Counterfactual Fairness is the causal reasoning-based fairness criterion that requires a model's prediction for an individual to remain the same in a counterfactual world where their protected attribute (race, gender, age) had been different — providing the strongest individual-level fairness guarantee by asking "would this person have received the same decision if they had been a different race or gender, with everything else causally appropriate adjusted?"
What Is Counterfactual Fairness?
- Definition: A prediction Ŷ is counterfactually fair if P(Ŷ_A←a | X=x, A=a) = P(Ŷ_A←b | X=x, A=a) — the prediction would be identical in the counterfactual world where the individual's protected attribute was different.
- Core Framework: Uses causal models (structural equation models) to reason about what would change if a protected attribute were different.
- Key Innovation: Goes beyond statistical correlation to causal reasoning about fairness.
- Origin: Kusner et al. (2017), "Counterfactual Fairness," NeurIPS.
Why Counterfactual Fairness Matters
- Individual Justice: Evaluates fairness at the individual level, not just across groups.
- Causal Reasoning: Distinguishes between legitimate and illegitimate influences of protected attributes.
- Path-Specific: Can identify which causal pathways from protected attributes to outcomes are fair and which are discriminatory.
- Intuitive Appeal: "Would the decision change if this person were a different race?" is naturally compelling.
- Legal Alignment: Closely matches legal concepts of "but-for" causation in discrimination law.
How Counterfactual Fairness Works
| Step | Action | Purpose |
|------|--------|---------|
| 1. Causal Model | Define causal graph relating attributes, features, and outcomes | Map relationships |
| 2. Identify Paths | Trace causal paths from protected attribute to prediction | Find influence channels |
| 3. Counterfactual | Compute prediction with protected attribute changed | Test fairness |
| 4. Compare | Check if prediction changes across counterfactuals | Measure unfairness |
| 5. Intervene | Modify model to equalize counterfactual predictions | Enforce fairness |
Causal Pathways
- Direct Path: Protected attribute → Prediction (always unfair).
- Indirect Path via Proxy: Protected attribute → ZIP code → Prediction (typically unfair).
- Legitimate Path: Protected attribute → Qualification → Prediction (context-dependent).
- Resolving Path: Protected attribute → Effort → Achievement → Prediction (arguably fair).
Advantages Over Statistical Fairness
- Individual-Level: Evaluates fairness for each person, not just group averages.
- Causal Clarity: Distinguishes legitimate from illegitimate feature influences.
- Handles Proxies: Identifies and addresses proxy discrimination through causal paths.
- Compositional: Can allow some causal paths while blocking others.
Limitations
- Causal Model Required: Requires specifying a causal graph, which may be contested or unknown.

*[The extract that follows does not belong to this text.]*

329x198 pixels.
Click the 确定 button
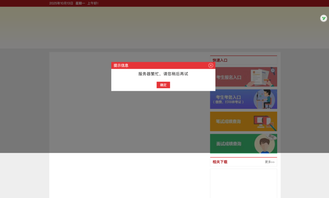(163, 85)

- Counterfactual Identity: "What would this person be like as a different race?" is philosophically complex.
- Computational Cost: Computing counterfactuals through structural equation models is expensive.
- Sensitivity: Results depend heavily on the assumed causal structure.
Counterfactual Fairness is the most principled approach to individual-level algorithmic fairness — grounding fairness in causal reasoning rather than statistical correlation, providing intuitive guarantees about how decisions would change in counterfactual worlds where protected attributes were different.